In short, the DRBC is presently ignoring calls from Congressman Maurice Hinchey and from Philadelphia City Council for an impact study to precede fracking in this region. The industry’s plan for intensive development in the Upper Delaware River region involves drilling tens of thousands of wells.
“Fracking” has become the popular, but somewhat misleading, term used by the general public to describe unconventional gas drilling, a new technology for deep gas drilling which has proliferated only since 2005. There has been no major scientific study of the environmental impacts and human health impacts of this technique, because it is so new. In 2005, Vice President Dick Cheney requested, and won, many federal environmental exemptions for unconventional gas drilling in a loophole which particularly benefits Halliburton, the company which first developed the secret chemical formulas now used in fracking deep rock layers such as the Marcellus Shale. This loophole became known as the Halliburton Loophole. Dick Cheney had been the CEO of Halliburton prior to serving as Vice President. In Congress right now, fierce debate continues over passage of the FRAC Act, which would partially close that loophole, end the secrecy, require drilling companies to disclose the exact type and proportions of chemicals they use in fracking, and restore the full authority of the Safe Drinking Water Act. The industry continues to lobby hard against the FRAC Act, which is co-sponsored by Pennsylvania Senator Bob Casey.
One of the most important, and much-repeated, industry PR tactics, clearly not understood as a tactic by most journalists who report on this issue, is to claim that “fracking has been going on for 60 years.” While true as a point of fact about conventional fracking, this claim collapses together two very different processes.

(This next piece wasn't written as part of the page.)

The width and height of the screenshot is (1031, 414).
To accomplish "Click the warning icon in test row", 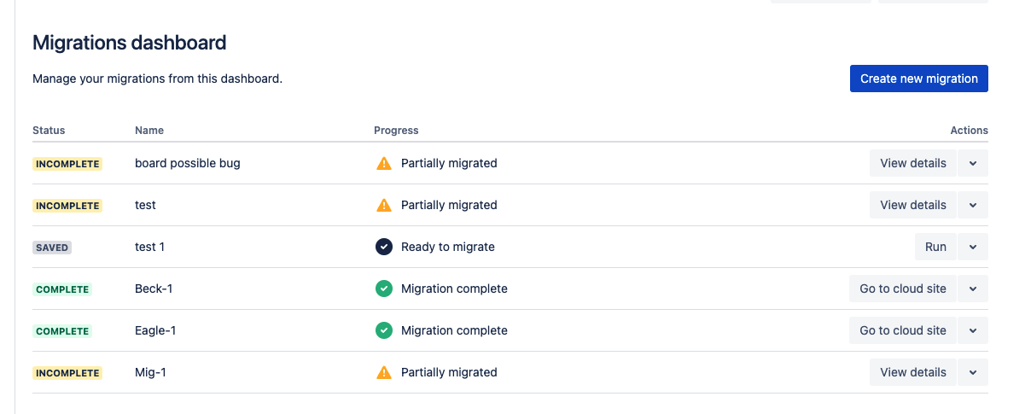I will (x=384, y=205).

Natural gas extraction in shallow formations, or “conventional” gas drilling, has been going on for decades, and has had many problems with methane migration but does not use anything close to the 4 to 5 million gallons of clean water per frack, per well, which unconventional gas drilling uses in deep formations like the Marcellus Shale. Further, the Marcellus Shale formation is full of salt, heavy metals like arsenic and barium, and is extremely radioactive, with samples showing Radium 226 at hundreds of times the level safe for release to the environment and thousands of times the level safe for drinking water. Thus, every single frack of an unconventional well brings back to the surface dangerous contaminants, along with toxic chemicals, which there is currently no way to safely treat.
Conventional fracking also uses a much tinier proportion of toxic chemicals. Unconventional gas drilling is a more accurate term for the shale gas drilling, which often goes a mile and more deep and a mile and more horizontally. It is this unconventional gas drilling, or “high-volume hydraulic fracturing in combination with horizontal drilling,” which has led to ProPublica reporting over 1000 instances of water contamination across the country, which is contributing to the new designation of the Monongahela River as “impaired,” and about which the public rightfully has so many questions.